To begin trials, a single cricket was injected with a marker, which was a slurry made by mixing inert UV-fluorescent powder (Scientific Marking Materials Inc, Seattle, WA) with water (Beaupre et al. 1993; Beaupre and Zaidan 2012). The fluorescent powder associates with feces and does not influence the edibility of crickets, so lizards consumed the mark voluntarily. Trials began when lizards ate the first mark, and time of feeding was noted. Lizard tanks were then monitored every 2 – 4 hours during the day for feces until the fluorescent powder was identified using a UV blacklight, indicating passage time (amount of time from mark consumption to first appearance in feces). After the first mark was excreted, typically 10 or more days were allotted to feed lizards and collect feces and urates for adequate measurement of consumption and bomb calorimetry. Afterwards, a second marker was fed, and tanks were monitored again every 2 – 4 hours. Once the second marker appeared in feces, the trial was considered complete.

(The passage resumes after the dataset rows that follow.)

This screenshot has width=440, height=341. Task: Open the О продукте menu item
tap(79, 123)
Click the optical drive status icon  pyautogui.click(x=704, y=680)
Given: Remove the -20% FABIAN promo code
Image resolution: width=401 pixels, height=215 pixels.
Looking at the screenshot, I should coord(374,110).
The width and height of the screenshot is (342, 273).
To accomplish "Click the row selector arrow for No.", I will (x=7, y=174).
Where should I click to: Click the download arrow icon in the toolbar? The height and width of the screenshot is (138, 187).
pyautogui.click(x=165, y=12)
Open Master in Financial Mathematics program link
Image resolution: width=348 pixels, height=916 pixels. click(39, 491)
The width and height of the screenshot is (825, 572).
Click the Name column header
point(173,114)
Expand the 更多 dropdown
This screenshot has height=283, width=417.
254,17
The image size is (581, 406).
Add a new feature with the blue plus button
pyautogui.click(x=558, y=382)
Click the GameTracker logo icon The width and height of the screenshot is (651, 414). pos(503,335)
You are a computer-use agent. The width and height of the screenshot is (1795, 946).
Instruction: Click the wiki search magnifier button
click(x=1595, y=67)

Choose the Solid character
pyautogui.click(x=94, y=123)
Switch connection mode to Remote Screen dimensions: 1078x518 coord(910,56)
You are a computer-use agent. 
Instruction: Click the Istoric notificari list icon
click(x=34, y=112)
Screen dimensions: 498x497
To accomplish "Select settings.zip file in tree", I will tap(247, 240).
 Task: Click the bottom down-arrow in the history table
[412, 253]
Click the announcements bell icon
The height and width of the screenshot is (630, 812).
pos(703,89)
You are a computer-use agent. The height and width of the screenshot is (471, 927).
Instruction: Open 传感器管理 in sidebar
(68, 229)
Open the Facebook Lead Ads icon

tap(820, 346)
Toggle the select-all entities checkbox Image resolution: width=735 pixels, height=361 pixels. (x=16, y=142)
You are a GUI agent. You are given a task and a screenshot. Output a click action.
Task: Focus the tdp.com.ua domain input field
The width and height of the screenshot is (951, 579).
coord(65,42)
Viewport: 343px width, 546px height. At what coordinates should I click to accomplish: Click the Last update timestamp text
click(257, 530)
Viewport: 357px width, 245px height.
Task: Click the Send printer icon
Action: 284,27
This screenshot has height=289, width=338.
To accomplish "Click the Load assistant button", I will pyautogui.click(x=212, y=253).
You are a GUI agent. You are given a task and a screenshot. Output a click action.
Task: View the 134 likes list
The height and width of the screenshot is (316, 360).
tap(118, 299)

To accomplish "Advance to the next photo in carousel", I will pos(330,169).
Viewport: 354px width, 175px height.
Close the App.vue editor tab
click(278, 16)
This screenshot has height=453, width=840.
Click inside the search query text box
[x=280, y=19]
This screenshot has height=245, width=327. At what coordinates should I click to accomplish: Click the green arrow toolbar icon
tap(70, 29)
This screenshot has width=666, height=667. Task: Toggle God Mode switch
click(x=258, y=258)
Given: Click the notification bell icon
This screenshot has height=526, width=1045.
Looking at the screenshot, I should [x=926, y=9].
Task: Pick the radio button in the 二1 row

            During trials all feces and urates were collected, separated, frozen, and freeze dried. To quantify energy ingested (consumption rate), a wet mass was taken for 10 crickets, which were then freeze dried, and re-weighed. The relationship between wet and dry cricket mass allowed for conversion of wet cricket mass consumed to dry cricket mass consumed. Using a Parr Semimicro Calorimeter, the energy density of crickets was determined, which was used to convert dry cricket mass consumed to kilojoules consumed for each lizard. To determine fecal and urate production (kJ), excrement samples collected during the trials were pooled for individual lizards, weighed, homogenized, and analyzed using a Parr Semimicro Calorimeter. Metabolizable energy intake and AE could then be calculated.

Statistical Analyses

Analyses of Covariance (ANCOVAs) were performed to determine the effect of temperature treatment on energy consumption (kJ), digestive passage time, MEI (kJ) and AE (kJ). Comparisons were made among performance at stable 33˚C, cycle 1, and cycle 2, as the 33 ˚C represents the meant temperature experienced by lizards in each cycle. When assessing energy consumption, snout-vent length (SVL) was also included as a covariate and an interaction term of SVL*treatment to test for heterogenous slopes. For MEI and AE, energy consumption was included as a covariate and an interaction term of energy consumption*treatment was included to test for heterogeneity of slopes. Post-hoc analyses were made by comparing adjusted means and 95% confidence intervals generated from adjusted means (Day and Quinn 1989). Significance among treatments was determined based on non-overlapping confidence intervals with adjusted treatment means, assuming the probability of a type 1 error is 0.05. The residuals of analyses were examined to determine if the assumptions of parametric statistics were met.